Effects of dust still unknown

Two years after the terrorist attacks, the hotline at the World Trade Center Worker and Volunteer Medical Screening Program is still ringing off the hook.

BY SUSAN KIM | BALTIMORE | September 11, 2003

"People were breathing mercury, dioxin, fine particles of glass and concrete."

—Florence Coppola

Two years after the terrorist attacks, the hotline at the World Trade Center Worker and Volunteer Medical Screening Program is still ringing off the hook.

The program, directed by The Mount Sinai Center for Occupational and Environmental Medicine in partnership with the Centers for Disease Control and the National Institute for Occupational Safety and Health, offers medical screenings and referrals for workers who may have breathed toxic dust in the aftermath.

"The need is still going strong, which astonishes me," admitted Diane Stein, outreach director. "The phone is ringing off the hook two years later."

Doctors involved in the program – there are some 33 clinics nationwide that participate – could conceivably follow up to 12,000 people for many years, Stein said.

And support from the faith community – specifically the United Church of Christ's (UCC) national disaster ministries network – has helped make it happen, she added.

Initially, the program received federal money to screen workers potentially affected by the harmful dust, but had no funds to follow up, she explained. "We could tell people they were sick and but then we could do nothing for them. And they couldn't afford medication."

Stored records
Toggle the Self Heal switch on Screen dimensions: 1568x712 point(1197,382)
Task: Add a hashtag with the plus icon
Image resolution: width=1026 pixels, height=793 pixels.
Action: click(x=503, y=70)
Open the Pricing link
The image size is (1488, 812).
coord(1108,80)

# [Problems to work on]
a) Rewrite the passage of the article on World Trade Center dust from "Effects of dust" up to and including "in the aftermath.", with "hotline" changed to "help line".
b) According to the article on World Trade Center dust, about how many clinics nationwide take part in the screening program?

# [Problem solutions]
a)
Effects of dust still unknown

Two years after the terrorist attacks, the help line at the World Trade Center Worker and Volunteer Medical Screening Program is still ringing off the hook.

BY SUSAN KIM | BALTIMORE | September 11, 2003

"People were breathing mercury, dioxin, fine particles of glass and concrete."

—Florence Coppola

Two years after the terrorist attacks, the help line at the World Trade Center Worker and Volunteer Medical Screening Program is still ringing off the hook.

The program, directed by The Mount Sinai Center for Occupational and Environmental Medicine in partnership with the Centers for Disease Control and the National Institute for Occupational Safety and Health, offers medical screenings and referrals for workers who may have breathed toxic dust in the aftermath.

b) Some 33 clinics.